Respiratory acidosis:

• Caused by alveolar hypoventilation
• Incomplete removal of CO2 by the lungs causes blood PCO2 to increase
• ↑PaCO2, ↓pH, minor ↑ HCO3-, no change in base excess
• Base excess: an increase (excess/positive) or decrease (deficit/negative) of the total available blood buffers
  
  • Increased PaCO2 and decreased pH causes increased H+ and NH3 production in the kidneys, increasing H+ excretion in the urine and generation of new HCO3- (compensatory metabolic alkalosis); develops base excess

Respiratory alkalosis:

• Caused by alveolar hyperventilation, usu due to stim of chemoreceptors in response to hypoxia
• ↓PaCO2, ↑pH, minor ↓ HCO3- (replaced by other buffers), no change in base excess
• Over time, decreased PaCO2 and increased pH causes decreased H+ and NH3 production in the kidneys; filtered HCO3- is not reabsorbed and is lost in the urine (compensatory metabolic acidosis); develops a base deficit

Metabolic acidosis:

• Most common acid-base abnormality; accumulation of “fixed” acids or loss of buffer base
• Caused by protein catabolism, ketone production, anaerobic metabolism, diarrhea (loss of excessive bicarbonate in the feces); rumen acidosis in ruminants (too much CHO’s)
• ↓pH, ↓ HCO3-, negative base excess (i.e. base deficit)
• Stimulates increased ventilation causing ↓PaCO2 and helping restore pH close to normal (compensatory respiratory alkalosis)

Metabolic alkalosis:

• Most common cause is vomiting (loss of H+); also caused by hypokalemia (H+ in the blood is exchanged for K+ in the cells to try to restore normal plasma [K+]; H+ are subsequently lost in the urine instead of K+)
• ↑pH, ↑ HCO3-, positive base excess
• Reduces drive to ventilate causing ↑PaCO2 helping to restore blood pH (compensatory respiratory acidosis)

Question 34

Choanal restriction or Artresia

Answer 34

The choana forms the junction between the nasal and nasopharyngeal airways. Choanal restriction is uncommon. Congenital total obstruction of the choanae may occur unilaterally or bilaterally, due to a bone or membranous septum, resulting in an abnormal respiratory noise, severe dyspnea or death in a neonatal foal. A bone septum may be visible in a VD radiographic image. If an obstructive membranous septum is suspected from endoscopic examination, it can be confirmed radiographically by observing blockage of radiodense contrast medium placed in the nasal cavities.

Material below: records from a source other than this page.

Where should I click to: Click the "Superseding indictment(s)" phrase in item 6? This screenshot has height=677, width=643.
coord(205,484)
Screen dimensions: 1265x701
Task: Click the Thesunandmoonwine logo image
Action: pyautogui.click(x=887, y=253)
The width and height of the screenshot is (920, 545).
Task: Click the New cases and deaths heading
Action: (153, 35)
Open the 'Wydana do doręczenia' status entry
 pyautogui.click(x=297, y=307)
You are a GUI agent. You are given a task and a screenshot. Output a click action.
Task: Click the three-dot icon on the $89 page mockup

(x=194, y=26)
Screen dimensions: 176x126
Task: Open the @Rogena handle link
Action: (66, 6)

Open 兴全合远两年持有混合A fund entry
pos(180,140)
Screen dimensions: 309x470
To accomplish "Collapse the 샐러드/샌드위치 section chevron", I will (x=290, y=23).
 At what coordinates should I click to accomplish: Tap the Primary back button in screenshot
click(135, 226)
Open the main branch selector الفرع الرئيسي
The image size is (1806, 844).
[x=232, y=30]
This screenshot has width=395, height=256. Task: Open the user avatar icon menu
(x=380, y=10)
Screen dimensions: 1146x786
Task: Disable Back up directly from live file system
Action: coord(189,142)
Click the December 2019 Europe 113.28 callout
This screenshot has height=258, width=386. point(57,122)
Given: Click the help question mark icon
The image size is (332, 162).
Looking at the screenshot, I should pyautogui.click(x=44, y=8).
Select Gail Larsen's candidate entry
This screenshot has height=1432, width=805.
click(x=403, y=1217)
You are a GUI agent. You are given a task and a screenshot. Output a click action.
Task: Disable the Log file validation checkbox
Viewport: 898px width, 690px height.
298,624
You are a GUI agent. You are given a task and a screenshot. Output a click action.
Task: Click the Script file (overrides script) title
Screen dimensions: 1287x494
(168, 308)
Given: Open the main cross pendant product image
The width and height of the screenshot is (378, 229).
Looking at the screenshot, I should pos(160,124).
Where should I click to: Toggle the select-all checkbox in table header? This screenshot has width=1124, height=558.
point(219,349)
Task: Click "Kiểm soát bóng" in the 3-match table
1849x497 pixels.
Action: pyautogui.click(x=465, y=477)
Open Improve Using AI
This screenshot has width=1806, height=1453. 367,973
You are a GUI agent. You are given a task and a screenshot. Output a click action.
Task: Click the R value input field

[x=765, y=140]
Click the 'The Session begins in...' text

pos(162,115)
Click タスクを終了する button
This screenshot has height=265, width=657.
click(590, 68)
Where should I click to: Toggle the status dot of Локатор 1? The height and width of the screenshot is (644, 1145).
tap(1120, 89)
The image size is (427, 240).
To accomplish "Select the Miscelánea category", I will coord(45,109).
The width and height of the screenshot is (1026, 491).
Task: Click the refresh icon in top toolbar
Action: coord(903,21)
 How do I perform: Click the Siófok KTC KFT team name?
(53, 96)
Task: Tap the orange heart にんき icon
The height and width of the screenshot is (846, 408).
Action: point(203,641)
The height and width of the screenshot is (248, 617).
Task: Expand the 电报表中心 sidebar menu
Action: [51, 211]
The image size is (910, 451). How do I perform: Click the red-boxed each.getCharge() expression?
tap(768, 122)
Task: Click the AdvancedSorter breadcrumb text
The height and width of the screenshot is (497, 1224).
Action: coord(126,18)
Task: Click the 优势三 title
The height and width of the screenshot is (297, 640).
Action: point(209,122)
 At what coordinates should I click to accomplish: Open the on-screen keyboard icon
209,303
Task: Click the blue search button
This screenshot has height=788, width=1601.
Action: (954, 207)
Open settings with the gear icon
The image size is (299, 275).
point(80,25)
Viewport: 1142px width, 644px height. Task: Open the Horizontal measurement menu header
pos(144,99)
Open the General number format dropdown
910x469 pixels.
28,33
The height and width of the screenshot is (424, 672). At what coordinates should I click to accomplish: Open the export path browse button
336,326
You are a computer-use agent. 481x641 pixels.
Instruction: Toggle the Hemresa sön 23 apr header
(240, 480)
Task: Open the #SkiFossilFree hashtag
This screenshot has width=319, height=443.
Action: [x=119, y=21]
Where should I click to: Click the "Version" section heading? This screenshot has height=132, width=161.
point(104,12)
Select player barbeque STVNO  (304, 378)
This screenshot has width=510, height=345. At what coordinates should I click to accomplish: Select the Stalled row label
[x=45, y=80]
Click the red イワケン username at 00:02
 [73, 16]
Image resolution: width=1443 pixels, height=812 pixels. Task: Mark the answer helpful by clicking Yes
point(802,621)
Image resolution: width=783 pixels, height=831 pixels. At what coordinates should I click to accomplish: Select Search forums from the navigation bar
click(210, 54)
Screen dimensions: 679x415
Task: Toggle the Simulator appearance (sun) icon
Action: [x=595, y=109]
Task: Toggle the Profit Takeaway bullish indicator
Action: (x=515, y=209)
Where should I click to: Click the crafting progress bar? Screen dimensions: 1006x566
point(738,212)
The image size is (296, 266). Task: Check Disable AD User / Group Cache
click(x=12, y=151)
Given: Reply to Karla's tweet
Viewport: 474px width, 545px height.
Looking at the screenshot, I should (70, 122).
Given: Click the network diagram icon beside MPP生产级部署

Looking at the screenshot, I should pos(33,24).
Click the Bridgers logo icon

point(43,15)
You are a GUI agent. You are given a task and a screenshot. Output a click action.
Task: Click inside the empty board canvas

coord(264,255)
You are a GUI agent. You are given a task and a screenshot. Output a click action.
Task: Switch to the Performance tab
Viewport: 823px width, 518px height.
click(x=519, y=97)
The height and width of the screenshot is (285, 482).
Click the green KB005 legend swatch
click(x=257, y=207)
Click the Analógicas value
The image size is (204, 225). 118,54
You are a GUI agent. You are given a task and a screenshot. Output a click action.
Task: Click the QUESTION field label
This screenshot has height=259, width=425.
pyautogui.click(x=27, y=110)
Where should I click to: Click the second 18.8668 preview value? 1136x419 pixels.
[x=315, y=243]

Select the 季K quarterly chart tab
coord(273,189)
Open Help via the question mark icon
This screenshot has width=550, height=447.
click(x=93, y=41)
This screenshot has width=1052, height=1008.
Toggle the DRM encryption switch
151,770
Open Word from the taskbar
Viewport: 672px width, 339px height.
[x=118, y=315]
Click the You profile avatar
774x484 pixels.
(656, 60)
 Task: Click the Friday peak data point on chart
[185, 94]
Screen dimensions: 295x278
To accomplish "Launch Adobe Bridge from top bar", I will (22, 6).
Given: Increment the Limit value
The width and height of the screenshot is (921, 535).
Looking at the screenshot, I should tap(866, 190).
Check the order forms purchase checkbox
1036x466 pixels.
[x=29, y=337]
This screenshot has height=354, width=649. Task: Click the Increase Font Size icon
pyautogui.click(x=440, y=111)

Narrowing of the caudal aspect of one or both nasal airways can occur, with or without deviation of the nasal septum, resulting in respiratory noise. Carefully positioned VS radiographic images are required to document narrowing, with comparison may between the two sides of the head and with horses of similar breed, age and size.